▶ YOUR OBJECTIVE: Give the lines of the data below as a JSON list of strings, one string per line, leaving out blank lines.

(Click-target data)
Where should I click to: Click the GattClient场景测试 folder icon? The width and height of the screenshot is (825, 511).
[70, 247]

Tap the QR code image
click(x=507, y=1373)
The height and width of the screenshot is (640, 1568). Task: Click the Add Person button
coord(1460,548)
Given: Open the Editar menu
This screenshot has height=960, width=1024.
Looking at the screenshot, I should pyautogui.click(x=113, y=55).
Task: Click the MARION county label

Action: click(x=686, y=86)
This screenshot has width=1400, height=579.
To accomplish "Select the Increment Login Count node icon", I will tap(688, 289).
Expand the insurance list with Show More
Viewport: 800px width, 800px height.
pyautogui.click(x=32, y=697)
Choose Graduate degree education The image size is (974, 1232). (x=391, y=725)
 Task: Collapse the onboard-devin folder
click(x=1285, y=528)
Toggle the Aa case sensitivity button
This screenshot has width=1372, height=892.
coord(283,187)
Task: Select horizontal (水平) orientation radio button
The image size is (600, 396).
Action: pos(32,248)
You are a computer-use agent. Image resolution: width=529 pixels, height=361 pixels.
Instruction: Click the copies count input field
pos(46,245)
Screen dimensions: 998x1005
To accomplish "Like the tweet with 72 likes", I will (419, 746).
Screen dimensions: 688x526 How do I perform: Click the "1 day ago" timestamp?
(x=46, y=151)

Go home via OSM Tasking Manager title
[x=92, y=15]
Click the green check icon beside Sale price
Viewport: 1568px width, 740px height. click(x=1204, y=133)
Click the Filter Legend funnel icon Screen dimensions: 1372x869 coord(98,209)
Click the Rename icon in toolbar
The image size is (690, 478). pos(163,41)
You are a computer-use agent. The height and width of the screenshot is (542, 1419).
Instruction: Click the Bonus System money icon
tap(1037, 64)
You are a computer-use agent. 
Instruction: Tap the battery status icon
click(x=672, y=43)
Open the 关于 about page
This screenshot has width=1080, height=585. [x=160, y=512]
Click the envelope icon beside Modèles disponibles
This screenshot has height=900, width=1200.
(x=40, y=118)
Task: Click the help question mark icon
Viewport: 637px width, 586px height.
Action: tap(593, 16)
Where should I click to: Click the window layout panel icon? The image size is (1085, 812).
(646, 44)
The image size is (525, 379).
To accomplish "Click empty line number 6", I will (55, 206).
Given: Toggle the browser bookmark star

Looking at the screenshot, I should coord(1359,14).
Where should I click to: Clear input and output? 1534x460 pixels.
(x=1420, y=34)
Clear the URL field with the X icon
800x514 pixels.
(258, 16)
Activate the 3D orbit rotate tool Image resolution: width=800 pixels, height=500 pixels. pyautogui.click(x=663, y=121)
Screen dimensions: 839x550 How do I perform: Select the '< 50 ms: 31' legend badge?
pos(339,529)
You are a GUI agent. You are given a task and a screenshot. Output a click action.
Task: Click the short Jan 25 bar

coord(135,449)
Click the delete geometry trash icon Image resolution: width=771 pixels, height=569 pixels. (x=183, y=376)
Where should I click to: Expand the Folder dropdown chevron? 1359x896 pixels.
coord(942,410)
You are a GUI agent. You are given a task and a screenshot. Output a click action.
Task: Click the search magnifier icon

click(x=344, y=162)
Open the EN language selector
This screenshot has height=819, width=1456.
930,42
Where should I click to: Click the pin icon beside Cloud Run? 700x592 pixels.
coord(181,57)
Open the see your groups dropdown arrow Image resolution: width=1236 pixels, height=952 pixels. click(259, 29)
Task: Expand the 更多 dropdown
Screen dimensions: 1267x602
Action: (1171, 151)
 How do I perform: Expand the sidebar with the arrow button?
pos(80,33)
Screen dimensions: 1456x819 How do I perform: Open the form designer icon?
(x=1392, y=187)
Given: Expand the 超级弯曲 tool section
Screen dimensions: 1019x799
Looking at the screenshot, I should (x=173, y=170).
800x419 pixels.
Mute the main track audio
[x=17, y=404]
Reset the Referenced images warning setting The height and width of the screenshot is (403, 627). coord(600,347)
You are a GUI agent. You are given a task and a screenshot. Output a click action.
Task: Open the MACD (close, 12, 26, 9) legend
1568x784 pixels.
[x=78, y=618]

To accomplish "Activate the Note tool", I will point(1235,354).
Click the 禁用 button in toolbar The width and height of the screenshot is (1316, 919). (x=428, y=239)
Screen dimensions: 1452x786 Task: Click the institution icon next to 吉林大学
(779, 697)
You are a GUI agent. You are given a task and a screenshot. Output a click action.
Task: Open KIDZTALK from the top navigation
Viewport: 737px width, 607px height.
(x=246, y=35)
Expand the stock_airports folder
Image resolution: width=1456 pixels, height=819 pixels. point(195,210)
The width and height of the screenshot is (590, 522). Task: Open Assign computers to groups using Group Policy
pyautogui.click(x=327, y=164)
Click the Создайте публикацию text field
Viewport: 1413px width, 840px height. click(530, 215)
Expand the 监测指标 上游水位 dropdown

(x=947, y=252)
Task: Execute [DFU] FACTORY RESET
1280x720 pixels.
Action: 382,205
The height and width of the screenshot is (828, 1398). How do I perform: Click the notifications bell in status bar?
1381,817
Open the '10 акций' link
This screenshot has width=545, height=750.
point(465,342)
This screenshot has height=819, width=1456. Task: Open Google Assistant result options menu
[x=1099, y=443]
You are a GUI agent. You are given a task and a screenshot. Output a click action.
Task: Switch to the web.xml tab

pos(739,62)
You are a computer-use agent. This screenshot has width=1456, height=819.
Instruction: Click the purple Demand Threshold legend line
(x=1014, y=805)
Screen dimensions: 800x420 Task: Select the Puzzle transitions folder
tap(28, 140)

▶ RESULT OF THIS EXERCISE:
[
  "Where should I click to: Click the GattClient场景测试 folder icon? The width and height of the screenshot is (825, 511).",
  "[70, 247]",
  "Tap the QR code image",
  "click(x=507, y=1373)",
  "The height and width of the screenshot is (640, 1568). Task: Click the Add Person button",
  "coord(1460,548)",
  "Given: Open the Editar menu",
  "This screenshot has height=960, width=1024.",
  "Looking at the screenshot, I should pyautogui.click(x=113, y=55).",
  "Task: Click the MARION county label",
  "Action: click(x=686, y=86)",
  "This screenshot has width=1400, height=579.",
  "To accomplish \"Select the Increment Login Count node icon\", I will tap(688, 289).",
  "Expand the insurance list with Show More",
  "Viewport: 800px width, 800px height.",
  "pyautogui.click(x=32, y=697)",
  "Choose Graduate degree education The image size is (974, 1232). (x=391, y=725)",
  " Task: Collapse the onboard-devin folder",
  "click(x=1285, y=528)",
  "Toggle the Aa case sensitivity button",
  "This screenshot has width=1372, height=892.",
  "coord(283,187)",
  "Task: Select horizontal (水平) orientation radio button",
  "The image size is (600, 396).",
  "Action: pos(32,248)",
  "You are a computer-use agent. Image resolution: width=529 pixels, height=361 pixels.",
  "Instruction: Click the copies count input field",
  "pos(46,245)",
  "Screen dimensions: 998x1005",
  "To accomplish \"Like the tweet with 72 likes\", I will (419, 746).",
  "Screen dimensions: 688x526 How do I perform: Click the \"1 day ago\" timestamp?",
  "(x=46, y=151)",
  "Go home via OSM Tasking Manager title",
  "[x=92, y=15]",
  "Click the green check icon beside Sale price",
  "Viewport: 1568px width, 740px height. click(x=1204, y=133)",
  "Click the Filter Legend funnel icon Screen dimensions: 1372x869 coord(98,209)",
  "Click the Rename icon in toolbar",
  "The image size is (690, 478). pos(163,41)",
  "You are a computer-use agent. The height and width of the screenshot is (542, 1419).",
  "Instruction: Click the Bonus System money icon",
  "tap(1037, 64)",
  "You are a computer-use agent. ",
  "Instruction: Tap the battery status icon",
  "click(x=672, y=43)",
  "Open the 关于 about page",
  "This screenshot has width=1080, height=585. [x=160, y=512]",
  "Click the envelope icon beside Modèles disponibles",
  "This screenshot has height=900, width=1200.",
  "(x=40, y=118)",
  "Task: Click the help question mark icon",
  "Viewport: 637px width, 586px height.",
  "Action: tap(593, 16)",
  "Where should I click to: Click the window layout panel icon? The image size is (1085, 812).",
  "(646, 44)",
  "The image size is (525, 379).",
  "To accomplish \"Click empty line number 6\", I will (55, 206).",
  "Given: Toggle the browser bookmark star",
  "Looking at the screenshot, I should coord(1359,14).",
  "Where should I click to: Clear input and output? 1534x460 pixels.",
  "(x=1420, y=34)",
  "Clear the URL field with the X icon",
  "800x514 pixels.",
  "(258, 16)",
  "Activate the 3D orbit rotate tool Image resolution: width=800 pixels, height=500 pixels. pyautogui.click(x=663, y=121)",
  "Screen dimensions: 839x550 How do I perform: Select the '< 50 ms: 31' legend badge?",
  "pos(339,529)",
  "You are a GUI agent. You are given a task and a screenshot. Output a click action.",
  "Task: Click the short Jan 25 bar",
  "coord(135,449)",
  "Click the delete geometry trash icon Image resolution: width=771 pixels, height=569 pixels. (x=183, y=376)",
  "Where should I click to: Expand the Folder dropdown chevron? 1359x896 pixels.",
  "coord(942,410)",
  "You are a GUI agent. You are given a task and a screenshot. Output a click action.",
  "Task: Click the search magnifier icon",
  "click(x=344, y=162)",
  "Open the EN language selector",
  "This screenshot has height=819, width=1456.",
  "930,42",
  "Where should I click to: Click the pin icon beside Cloud Run? 700x592 pixels.",
  "coord(181,57)",
  "Open the see your groups dropdown arrow Image resolution: width=1236 pixels, height=952 pixels. click(259, 29)",
  "Task: Expand the 更多 dropdown",
  "Screen dimensions: 1267x602",
  "Action: (1171, 151)",
  " How do I perform: Expand the sidebar with the arrow button?",
  "pos(80,33)",
  "Screen dimensions: 1456x819 How do I perform: Open the form designer icon?",
  "(x=1392, y=187)",
  "Given: Expand the 超级弯曲 tool section",
  "Screen dimensions: 1019x799",
  "Looking at the screenshot, I should (x=173, y=170).",
  "800x419 pixels.",
  "Mute the main track audio",
  "[x=17, y=404]",
  "Reset the Referenced images warning setting The height and width of the screenshot is (403, 627). coord(600,347)",
  "You are a GUI agent. You are given a task and a screenshot. Output a click action.",
  "Task: Open the MACD (close, 12, 26, 9) legend",
  "1568x784 pixels.",
  "[x=78, y=618]",
  "To accomplish \"Activate the Note tool\", I will point(1235,354).",
  "Click the 禁用 button in toolbar The width and height of the screenshot is (1316, 919). (x=428, y=239)",
  "Screen dimensions: 1452x786 Task: Click the institution icon next to 吉林大学",
  "(779, 697)",
  "You are a GUI agent. You are given a task and a screenshot. Output a click action.",
  "Task: Open KIDZTALK from the top navigation",
  "Viewport: 737px width, 607px height.",
  "(x=246, y=35)",
  "Expand the stock_airports folder",
  "Image resolution: width=1456 pixels, height=819 pixels. point(195,210)",
  "The width and height of the screenshot is (590, 522). Task: Open Assign computers to groups using Group Policy",
  "pyautogui.click(x=327, y=164)",
  "Click the Создайте публикацию text field",
  "Viewport: 1413px width, 840px height. click(530, 215)",
  "Expand the 监测指标 上游水位 dropdown",
  "(x=947, y=252)",
  "Task: Execute [DFU] FACTORY RESET",
  "1280x720 pixels.",
  "Action: 382,205",
  "The height and width of the screenshot is (828, 1398). How do I perform: Click the notifications bell in status bar?",
  "1381,817",
  "Open the '10 акций' link",
  "This screenshot has width=545, height=750.",
  "point(465,342)",
  "This screenshot has height=819, width=1456. Task: Open Google Assistant result options menu",
  "[x=1099, y=443]",
  "You are a GUI agent. You are given a task and a screenshot. Output a click action.",
  "Task: Switch to the web.xml tab",
  "pos(739,62)",
  "You are a computer-use agent. This screenshot has width=1456, height=819.",
  "Instruction: Click the purple Demand Threshold legend line",
  "(x=1014, y=805)",
  "Screen dimensions: 800x420 Task: Select the Puzzle transitions folder",
  "tap(28, 140)"
]